The glaring issue is volatility of the rank correlation metric and the payout being daily. In the short run, with luck, you can earn from the daily payout. But you are gambling against periods of booms and busts. Moreover, in the long run, given that we are rewarded by the delta of the rank correlation, your expected profit in the long run is actually zero.
Also, a lot of the top forecasters at any given time achieve the top rank via overfitting. This is partly motivated by possible profits using the p1p exploit to gain high risked adjusted return. In the current system, this exploit is profitable, and an imperfect implementation of this would be hard to catch while being still somewhat profitable. With the Numerai staff applying subjective penalty rather than designing a system that eliminates the incentive, I anticipate this cat and mouse game to continue.
What that means is that with a properly fitted model, you should on average rank high enough to get the leaderboard bonus.
MMC and leaderboard bonus elimination
The MMC metrics and related daily payout is similar to the current systems. From the documentation on how it's calculated:- select a random 67% of all staking users (with replacement)

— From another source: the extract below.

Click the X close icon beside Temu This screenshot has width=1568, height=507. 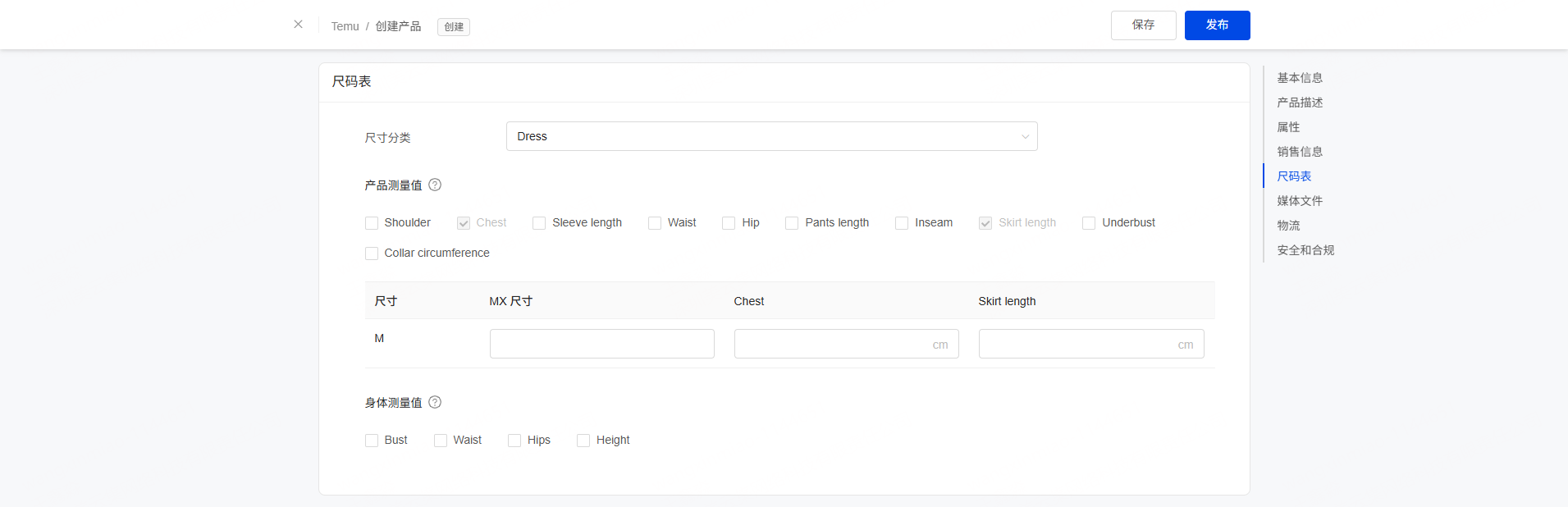(x=298, y=25)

- assume U staked the mean of these users
- calculate the stake weighted predictions of these users
- score those predictions against the round's real targets using rank correlation. This gives us score S
- remove U from the 67% of users
- recalculate the stake weighted predictions without U included
- score those new predictions against the real targets. This gives us S'
- U's MMC = S - S'
- repeat this whole process 20 times and keep the average MMC score
- multiplied by the total number of stakers for the round for your final MMC score
Read the above again. MMC addresses the volatility issue of the current rank correlation metrics. However, nothing in the new ranking metric changes the expected long run profitability from being 0.
Conclusion
So come September, with the leaderboard bonus eliminated, here's no expected long run profit to be had. The official Numerai write up for MMC points out a few models that are very profitable: integration_test and dataman_ai, but what about everyone else's models? I am guessing that this is not the case for say the top 300 models on average, though I have not crunch the number to confirm this. I welcome anyone to prove my wrong and crunch the average payout for the top 300 participant right now under MMC and no leaderboard bonus.